Boston Underground Film Fest Continues Through This Weekend with an Impressive Lineup

Editor, Festivals; Los Angeles, California (@RylandAldrich)
Boston Underground Film Fest Continues Through This Weekend with an Impressive Lineup



The Boston Underground Film Festival may not be the most well-known festival on the circuit, but the good people at the fest have been hard at working programming an all-around exceptional lineup for their 15th iteration. Taking place at the Brattle Theater in Cambridge, Mass's Harvard Square, BUFF has 16 features, each notable, most with a short or two playing before. There are also the typical film fest shorts programs as well as some fun events like their Karaoke Bacchanalia and Saturday Morning Cartoons and Cereal thrown in. Sounds like a blast.

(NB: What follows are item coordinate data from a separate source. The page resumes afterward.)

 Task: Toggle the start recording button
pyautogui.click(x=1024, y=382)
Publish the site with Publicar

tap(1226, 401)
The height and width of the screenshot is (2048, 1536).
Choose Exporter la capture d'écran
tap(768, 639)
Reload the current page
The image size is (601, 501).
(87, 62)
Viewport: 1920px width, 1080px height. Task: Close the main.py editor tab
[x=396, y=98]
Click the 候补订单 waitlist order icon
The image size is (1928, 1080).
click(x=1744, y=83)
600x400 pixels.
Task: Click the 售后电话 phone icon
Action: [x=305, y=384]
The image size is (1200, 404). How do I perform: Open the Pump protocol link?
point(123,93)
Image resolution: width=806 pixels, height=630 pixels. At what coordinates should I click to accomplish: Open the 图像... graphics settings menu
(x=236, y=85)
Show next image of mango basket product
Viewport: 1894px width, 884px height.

The fest has been running since Wednesday when it kicked off with Jason Lapeyre and Robert Wilson's pint-sized actioner I Declare War (See Kurt's TIFF review). Yesterday brought the Drafthouse distributed punk doc A Band Called Death (Lainna's LAFF review) and Sion Sono's "twisted fusion of sex and death" Guilty of Romance (Todd's Cannes 2011 Review).

Today's lineup brings a couple controversial horror films. The first is the Slamdance-premiering Jug Face which Ben called, "underwhelming" and "clunky" (here's his full review). After that is Calvin Lee Reeder's Sundance midnighter The Rambler, which by most accounts is a challenging but rewarding film -- though it has sparked plenty of controversy across the film blogosphere (here is Chase's positive review).

buff2013_cheapthrills.jpg This weekend is packed with good stuff at BUFF. After the aforementioned Cartoons and Cereal, you can see Kim Ki-duk's return to form, Pieta (Todd's TIFF review), followed by two of the very best movies that SXSW 2013 had to offer, Zach Clark's wonderfully black comedy White Reindeer (my review), and E. L. Katz's show stopping Cheap Thrills, which was quickly scooped up by Drafthouse Films (Peter can tell you why in his review). If that wasn't enough, Sunday features the outlandishly absurd Los Chidos by The Mars Volta/At The Drive-in guitarist Omar Rodriguez Lopez (my SXSW 2012 review), Fantastic Fest fave Vanishing Waves (Brian's rave L'Etrange review), and indie powerhouse producer Travis Stevens's second film of the fest, SXSW 2013 midnighter Big Ass Spider! (Peter's take) to close things out.

If anyone in the general New England area is reading this and on the fence about attending, take this as a wakeup call. This is a spectacular lineup for such a small fest and features some of the best genre offereings from the last year (including only the second screenings of some of the SXSW titles). Do yourself a favor, film fans, and get yer butt to BUFF.